--- START ---

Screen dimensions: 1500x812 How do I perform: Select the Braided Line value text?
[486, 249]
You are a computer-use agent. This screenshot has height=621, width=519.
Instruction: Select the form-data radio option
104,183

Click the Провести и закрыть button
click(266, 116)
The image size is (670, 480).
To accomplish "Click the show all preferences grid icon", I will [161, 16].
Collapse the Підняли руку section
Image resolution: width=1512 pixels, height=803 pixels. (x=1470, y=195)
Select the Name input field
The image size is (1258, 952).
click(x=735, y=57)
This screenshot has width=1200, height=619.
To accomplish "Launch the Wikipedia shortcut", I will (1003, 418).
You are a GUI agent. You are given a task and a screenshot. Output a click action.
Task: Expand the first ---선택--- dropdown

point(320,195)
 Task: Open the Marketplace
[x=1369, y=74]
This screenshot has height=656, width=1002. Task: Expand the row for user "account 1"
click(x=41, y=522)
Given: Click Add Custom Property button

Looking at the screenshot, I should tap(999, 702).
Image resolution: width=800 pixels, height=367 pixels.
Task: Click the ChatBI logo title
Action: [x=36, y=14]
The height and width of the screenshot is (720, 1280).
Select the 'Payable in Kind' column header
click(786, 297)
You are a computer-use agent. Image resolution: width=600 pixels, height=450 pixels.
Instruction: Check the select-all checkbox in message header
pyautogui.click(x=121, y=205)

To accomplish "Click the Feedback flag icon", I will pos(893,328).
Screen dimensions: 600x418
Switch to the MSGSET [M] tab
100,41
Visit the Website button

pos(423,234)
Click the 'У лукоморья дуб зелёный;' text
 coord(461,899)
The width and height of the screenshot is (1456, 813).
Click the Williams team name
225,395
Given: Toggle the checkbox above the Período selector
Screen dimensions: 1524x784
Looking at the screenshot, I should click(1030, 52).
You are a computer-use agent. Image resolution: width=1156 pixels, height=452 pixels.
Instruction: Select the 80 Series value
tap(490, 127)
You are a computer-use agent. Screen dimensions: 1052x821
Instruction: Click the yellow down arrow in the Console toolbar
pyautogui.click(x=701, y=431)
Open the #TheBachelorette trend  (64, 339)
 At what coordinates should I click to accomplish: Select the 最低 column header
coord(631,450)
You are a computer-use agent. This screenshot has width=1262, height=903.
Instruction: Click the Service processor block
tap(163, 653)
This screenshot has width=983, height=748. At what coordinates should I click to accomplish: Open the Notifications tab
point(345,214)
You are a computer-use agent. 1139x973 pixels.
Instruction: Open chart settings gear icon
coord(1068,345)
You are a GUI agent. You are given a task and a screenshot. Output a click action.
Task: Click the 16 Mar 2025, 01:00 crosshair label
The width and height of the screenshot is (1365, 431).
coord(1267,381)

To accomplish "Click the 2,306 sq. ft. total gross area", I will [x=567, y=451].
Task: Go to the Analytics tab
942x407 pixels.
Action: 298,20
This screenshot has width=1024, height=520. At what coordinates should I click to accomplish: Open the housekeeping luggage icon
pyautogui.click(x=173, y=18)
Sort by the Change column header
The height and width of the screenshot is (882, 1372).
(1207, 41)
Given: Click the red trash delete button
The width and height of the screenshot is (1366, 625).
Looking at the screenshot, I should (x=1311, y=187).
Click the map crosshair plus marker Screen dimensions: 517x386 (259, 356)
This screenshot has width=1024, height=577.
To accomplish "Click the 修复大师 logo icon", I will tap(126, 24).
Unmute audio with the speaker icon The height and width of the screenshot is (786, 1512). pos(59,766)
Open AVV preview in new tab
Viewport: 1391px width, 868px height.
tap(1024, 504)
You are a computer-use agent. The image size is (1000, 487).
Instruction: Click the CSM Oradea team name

--- END ---

_Written request_
Copy out every one of the records above word for word, without changing anything.

_Complete answer_
Screen dimensions: 1500x812 How do I perform: Select the Braided Line value text?
[486, 249]
You are a computer-use agent. This screenshot has height=621, width=519.
Instruction: Select the form-data radio option
104,183

Click the Провести и закрыть button
click(266, 116)
The image size is (670, 480).
To accomplish "Click the show all preferences grid icon", I will [161, 16].
Collapse the Підняли руку section
Image resolution: width=1512 pixels, height=803 pixels. (x=1470, y=195)
Select the Name input field
The image size is (1258, 952).
click(x=735, y=57)
This screenshot has width=1200, height=619.
To accomplish "Launch the Wikipedia shortcut", I will (1003, 418).
You are a GUI agent. You are given a task and a screenshot. Output a click action.
Task: Expand the first ---선택--- dropdown

point(320,195)
 Task: Open the Marketplace
[x=1369, y=74]
This screenshot has height=656, width=1002. Task: Expand the row for user "account 1"
click(x=41, y=522)
Given: Click Add Custom Property button

Looking at the screenshot, I should tap(999, 702).
Image resolution: width=800 pixels, height=367 pixels.
Task: Click the ChatBI logo title
Action: [x=36, y=14]
The height and width of the screenshot is (720, 1280).
Select the 'Payable in Kind' column header
click(786, 297)
You are a computer-use agent. Image resolution: width=600 pixels, height=450 pixels.
Instruction: Check the select-all checkbox in message header
pyautogui.click(x=121, y=205)

To accomplish "Click the Feedback flag icon", I will pos(893,328).
Screen dimensions: 600x418
Switch to the MSGSET [M] tab
100,41
Visit the Website button

pos(423,234)
Click the 'У лукоморья дуб зелёный;' text
 coord(461,899)
The width and height of the screenshot is (1456, 813).
Click the Williams team name
225,395
Given: Toggle the checkbox above the Período selector
Screen dimensions: 1524x784
Looking at the screenshot, I should click(1030, 52).
You are a computer-use agent. Image resolution: width=1156 pixels, height=452 pixels.
Instruction: Select the 80 Series value
tap(490, 127)
You are a computer-use agent. Screen dimensions: 1052x821
Instruction: Click the yellow down arrow in the Console toolbar
pyautogui.click(x=701, y=431)
Open the #TheBachelorette trend  (64, 339)
 At what coordinates should I click to accomplish: Select the 最低 column header
coord(631,450)
You are a computer-use agent. This screenshot has width=1262, height=903.
Instruction: Click the Service processor block
tap(163, 653)
This screenshot has width=983, height=748. At what coordinates should I click to accomplish: Open the Notifications tab
point(345,214)
You are a computer-use agent. 1139x973 pixels.
Instruction: Open chart settings gear icon
coord(1068,345)
You are a GUI agent. You are given a task and a screenshot. Output a click action.
Task: Click the 16 Mar 2025, 01:00 crosshair label
The width and height of the screenshot is (1365, 431).
coord(1267,381)

To accomplish "Click the 2,306 sq. ft. total gross area", I will [x=567, y=451].
Task: Go to the Analytics tab
942x407 pixels.
Action: 298,20
This screenshot has width=1024, height=520. At what coordinates should I click to accomplish: Open the housekeeping luggage icon
pyautogui.click(x=173, y=18)
Sort by the Change column header
The height and width of the screenshot is (882, 1372).
(1207, 41)
Given: Click the red trash delete button
The width and height of the screenshot is (1366, 625).
Looking at the screenshot, I should (x=1311, y=187).
Click the map crosshair plus marker Screen dimensions: 517x386 (259, 356)
This screenshot has width=1024, height=577.
To accomplish "Click the 修复大师 logo icon", I will tap(126, 24).
Unmute audio with the speaker icon The height and width of the screenshot is (786, 1512). pos(59,766)
Open AVV preview in new tab
Viewport: 1391px width, 868px height.
tap(1024, 504)
You are a computer-use agent. The image size is (1000, 487).
Instruction: Click the CSM Oradea team name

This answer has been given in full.